We, however, consistently find framing convergence across the different issues, meaning that the dominance of the most dominant frame at the late stage is stronger than that of its counterpart at the early stage. For example, while the prevalence of the Morality frame in the early stage of the Orlando shooting coverage was 18.6%, that of the Political frame in the late stage reached 40.7%. Similarly, the prevalence of the Economic frame increased from 21.4% at the early stage to 27.5% at the late stage in the coverage of Hurricane Katrina. This tendency is related to frame-changing (Muschert, 2009; Chyi and McCombs, 2004). To keep an issue fresh to readers, journalists shift frames over time within an issue-attention cycle. For example, the emphasis of the news coverage of the Columbine school shooting moved from a focus on personal details to one on societal problems over the course of a month (Chyi and McCombs, 2004), which is somewhat aligned with the framing convergence from the Mortality to the Political frame in relation to the Orlando shooting.
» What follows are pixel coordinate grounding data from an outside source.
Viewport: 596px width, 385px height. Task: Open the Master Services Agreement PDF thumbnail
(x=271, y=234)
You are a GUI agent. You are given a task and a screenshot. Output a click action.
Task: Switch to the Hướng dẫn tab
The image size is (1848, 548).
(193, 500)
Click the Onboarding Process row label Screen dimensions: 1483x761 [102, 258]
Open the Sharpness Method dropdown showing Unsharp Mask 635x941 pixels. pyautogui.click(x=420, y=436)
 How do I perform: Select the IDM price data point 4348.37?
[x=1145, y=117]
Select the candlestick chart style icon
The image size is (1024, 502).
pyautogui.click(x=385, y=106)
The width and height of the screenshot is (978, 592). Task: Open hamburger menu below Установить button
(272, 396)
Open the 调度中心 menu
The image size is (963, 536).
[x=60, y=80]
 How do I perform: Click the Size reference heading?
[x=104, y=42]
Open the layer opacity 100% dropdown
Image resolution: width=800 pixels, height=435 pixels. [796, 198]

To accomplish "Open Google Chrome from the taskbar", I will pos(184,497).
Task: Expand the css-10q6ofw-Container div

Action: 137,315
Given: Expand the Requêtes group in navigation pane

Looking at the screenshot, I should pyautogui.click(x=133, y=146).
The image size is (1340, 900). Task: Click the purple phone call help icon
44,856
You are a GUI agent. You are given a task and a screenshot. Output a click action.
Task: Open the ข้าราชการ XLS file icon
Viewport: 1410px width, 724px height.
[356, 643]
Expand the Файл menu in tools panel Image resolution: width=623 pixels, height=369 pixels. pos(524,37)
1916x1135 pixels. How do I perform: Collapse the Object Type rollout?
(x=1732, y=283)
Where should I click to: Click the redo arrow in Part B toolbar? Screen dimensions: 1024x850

The framing convergence can be driven by a combination of multiple potential mechanisms. At the early stage, there are lots of unknowns. News media need to report what is happening at the present moment from multiple perspectives. Moreover, the number of articles is high. Media are thus simply obligated to use diverse frames to report an issue at the early stage. Actual convergence on the importance of certain aspects may then take place in social discourses. While various perspectives are reported at the early stage, as time goes by, the public and the news media may form stronger consensus on the most important perspectives 

(Zhou and Moy, 2007).

6. Frames and Delivery

Here, we investigate our next research question: RQ3: How is each frame delivered? Is there a specific linguistic style (e.g., sentiment)? Intuitively, some media frames might be likely to seek to evoke a certain sentiment. For example, news articles with the Crime and punishment frame may be typically written with a negative sentiment. As the sentiment of the news articles can influence user perception, news reading behavior, and propagation dynamics (Reis et al., 2015), understanding the association between media frames and their sentiment helps to assess the impact of these frames. We measure sentiment of each news article by using the widely adopted VADER Sentiment Analyzer (Bird and Loper, 2004). While the sentiment of a word can be changed by the context (An et al., 2018)

, a lexicon-based method has been validated with a variety of massive text data, such as books 

(Reagan et al., 2016), chats (Kang et al., 2017), song lyrics (Dodds and Danforth, 2010), news articles (Reis et al., 2015), and tweets (Frank et al., 2013). It should be noted that the sentiment of a headline can be taken as a proxy for the key sentiment of the corresponding article, because headlines are expected to express a concise summary of the article (Bell, 1991).

Figure 3. Sentiments and frame (each dot represents a monthly average sentiment)

Figure 3 shows the number of articles with each frame (x-axis) and their average sentiments (y-axis), which are computed monthly. The clustering of the dots from the same frame is visible. In other words, each media frame is delivered with a particular sentiment, and such associations are quite stable across different events occurring in the last 18 years.

Figure 4. Sentiments over time

Figure 4 shows the monthly average sentiments of the news articles for each frame over time. As the closely clustered dots for each frame in Figure 3 imply, in general, the sentiments associated with each frame are stable (average variation0.1) over time. The solid black line represents the monthly average sentiment. Interestingly, the line is close to zero with a slightly negative bias, meaning that the overall sentiment of the news articles published monthly is almost neutral but slightly negative.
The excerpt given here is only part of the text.